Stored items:
►

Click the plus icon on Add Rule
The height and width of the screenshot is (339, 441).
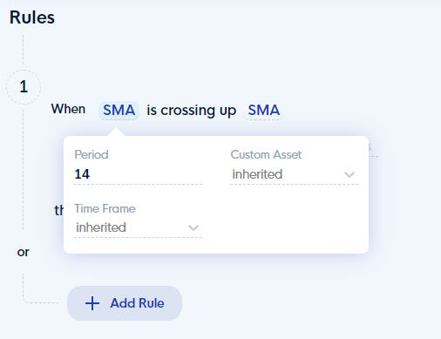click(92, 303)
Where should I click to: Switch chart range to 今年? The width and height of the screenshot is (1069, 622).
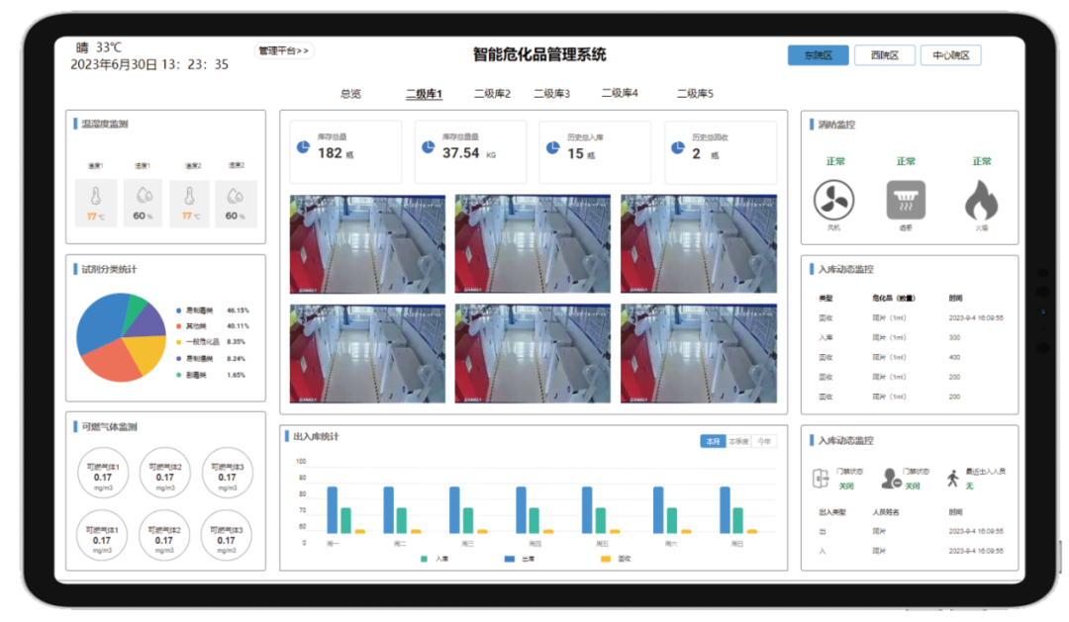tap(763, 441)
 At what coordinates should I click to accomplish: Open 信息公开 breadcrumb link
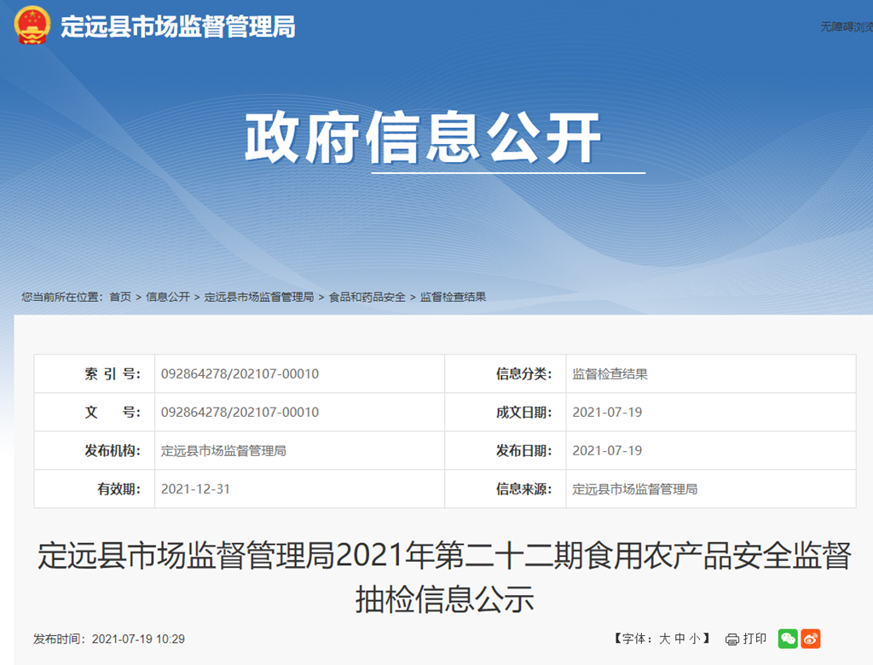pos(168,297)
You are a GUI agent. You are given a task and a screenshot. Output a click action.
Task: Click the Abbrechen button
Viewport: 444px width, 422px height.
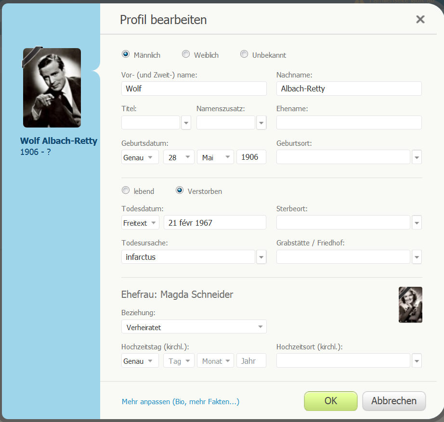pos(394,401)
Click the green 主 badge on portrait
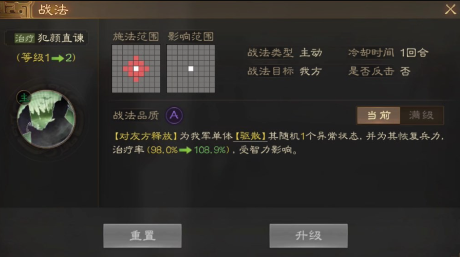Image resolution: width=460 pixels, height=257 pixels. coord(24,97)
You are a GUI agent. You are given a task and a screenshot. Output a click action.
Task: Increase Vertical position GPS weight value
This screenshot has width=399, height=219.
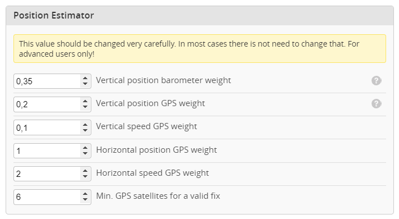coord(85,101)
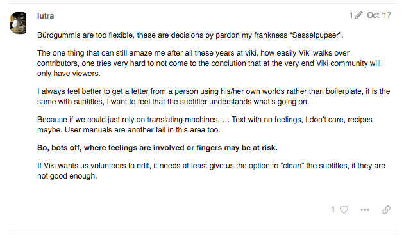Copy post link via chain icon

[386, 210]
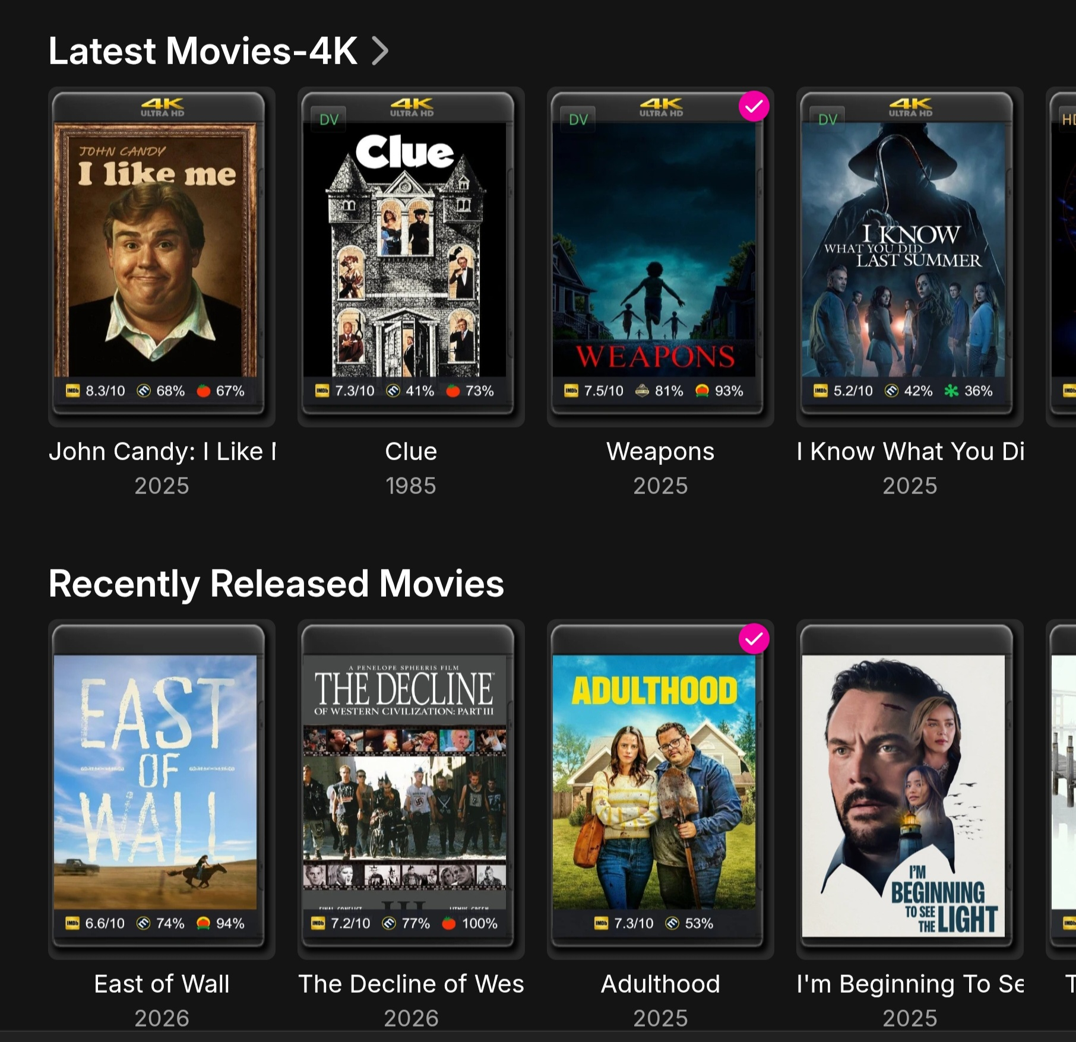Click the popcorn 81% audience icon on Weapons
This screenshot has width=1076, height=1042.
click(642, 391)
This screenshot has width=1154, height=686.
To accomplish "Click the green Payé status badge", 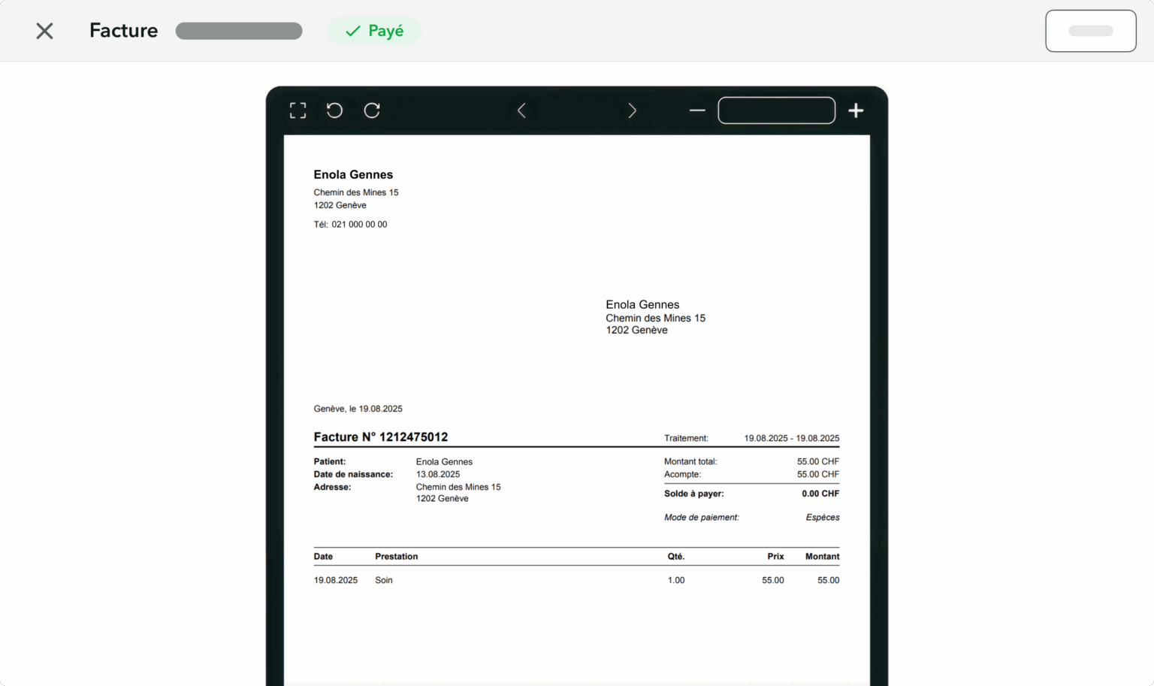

◄

__Brief__.
Down to the last line, set down the data above exactly, and omit all images.

__Written response__.
Click the plus icon on Add Rule
The height and width of the screenshot is (339, 441).
click(92, 303)
Where should I click to: Switch chart range to 今年? The width and height of the screenshot is (1069, 622).
tap(763, 441)
 At what coordinates should I click to accomplish: Open 信息公开 breadcrumb link
pos(168,297)
You are a GUI agent. You are given a task and a screenshot. Output a click action.
Task: Click the Abbrechen button
Viewport: 444px width, 422px height.
pos(394,401)
Click the green 主 badge on portrait
Image resolution: width=460 pixels, height=257 pixels. coord(24,97)
You are a GUI agent. You are given a task and a screenshot. Output a click action.
Task: Increase Vertical position GPS weight value
This screenshot has width=399, height=219.
coord(85,101)
Copy post link via chain icon

[386, 210]
Click the popcorn 81% audience icon on Weapons
This screenshot has width=1076, height=1042.
click(642, 391)
This screenshot has width=1154, height=686.
To accomplish "Click the green Payé status badge", 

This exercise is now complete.